Among the entries below, find the line with "Čarodějnice 2015 (525, 301)", then quote it and each following line up to and including the line with "Děti vyhrály turnaj (530, 506)", and nothing else.

#####

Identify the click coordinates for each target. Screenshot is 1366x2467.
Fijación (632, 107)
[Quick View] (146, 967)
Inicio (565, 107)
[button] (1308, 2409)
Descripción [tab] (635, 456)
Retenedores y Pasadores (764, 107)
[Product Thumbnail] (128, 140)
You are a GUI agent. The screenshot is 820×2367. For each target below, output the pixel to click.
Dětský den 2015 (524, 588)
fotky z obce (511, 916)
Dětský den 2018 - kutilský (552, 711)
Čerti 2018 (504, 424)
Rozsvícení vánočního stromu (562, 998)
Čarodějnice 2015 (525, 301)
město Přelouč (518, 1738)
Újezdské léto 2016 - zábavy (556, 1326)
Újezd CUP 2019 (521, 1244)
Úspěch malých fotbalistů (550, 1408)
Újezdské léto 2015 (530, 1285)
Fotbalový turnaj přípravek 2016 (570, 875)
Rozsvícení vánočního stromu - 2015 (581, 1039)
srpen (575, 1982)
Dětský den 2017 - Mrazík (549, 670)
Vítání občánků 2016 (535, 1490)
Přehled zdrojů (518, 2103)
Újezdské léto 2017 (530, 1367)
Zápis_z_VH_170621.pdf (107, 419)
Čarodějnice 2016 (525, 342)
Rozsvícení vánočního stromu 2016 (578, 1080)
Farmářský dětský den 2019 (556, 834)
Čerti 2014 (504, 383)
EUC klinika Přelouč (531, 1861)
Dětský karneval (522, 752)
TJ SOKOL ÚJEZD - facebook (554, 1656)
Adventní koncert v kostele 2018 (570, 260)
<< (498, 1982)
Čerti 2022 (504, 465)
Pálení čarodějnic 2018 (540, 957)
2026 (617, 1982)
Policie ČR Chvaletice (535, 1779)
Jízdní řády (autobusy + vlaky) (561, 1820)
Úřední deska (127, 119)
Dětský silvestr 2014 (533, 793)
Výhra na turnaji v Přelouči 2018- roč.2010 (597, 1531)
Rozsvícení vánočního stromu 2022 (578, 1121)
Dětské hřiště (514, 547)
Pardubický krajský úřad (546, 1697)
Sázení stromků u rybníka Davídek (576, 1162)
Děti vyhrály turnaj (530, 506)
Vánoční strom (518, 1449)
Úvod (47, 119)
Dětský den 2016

#####

__Task output__.
Čarodějnice 2015 (525, 301)
město Přelouč (518, 1738)
Újezdské léto 2016 - zábavy (556, 1326)
Újezd CUP 2019 (521, 1244)
Úspěch malých fotbalistů (550, 1408)
Újezdské léto 2015 (530, 1285)
Fotbalový turnaj přípravek 2016 (570, 875)
Rozsvícení vánočního stromu - 2015 (581, 1039)
srpen (575, 1982)
Dětský den 2017 - Mrazík (549, 670)
Vítání občánků 2016 (535, 1490)
Přehled zdrojů (518, 2103)
Újezdské léto 2017 (530, 1367)
Zápis_z_VH_170621.pdf (107, 419)
Čarodějnice 2016 (525, 342)
Rozsvícení vánočního stromu 2016 (578, 1080)
Farmářský dětský den 2019 (556, 834)
Čerti 2014 (504, 383)
EUC klinika Přelouč (531, 1861)
Dětský karneval (522, 752)
TJ SOKOL ÚJEZD - facebook (554, 1656)
Adventní koncert v kostele 2018 (570, 260)
<< (498, 1982)
Čerti 2022 (504, 465)
Pálení čarodějnic 2018 (540, 957)
2026 (617, 1982)
Policie ČR Chvaletice (535, 1779)
Jízdní řády (autobusy + vlaky) (561, 1820)
Úřední deska (127, 119)
Dětský silvestr 2014 (533, 793)
Výhra na turnaji v Přelouči 2018- roč.2010 (597, 1531)
Rozsvícení vánočního stromu 2022 (578, 1121)
Dětské hřiště (514, 547)
Pardubický krajský úřad (546, 1697)
Sázení stromků u rybníka Davídek (576, 1162)
Děti vyhrály turnaj (530, 506)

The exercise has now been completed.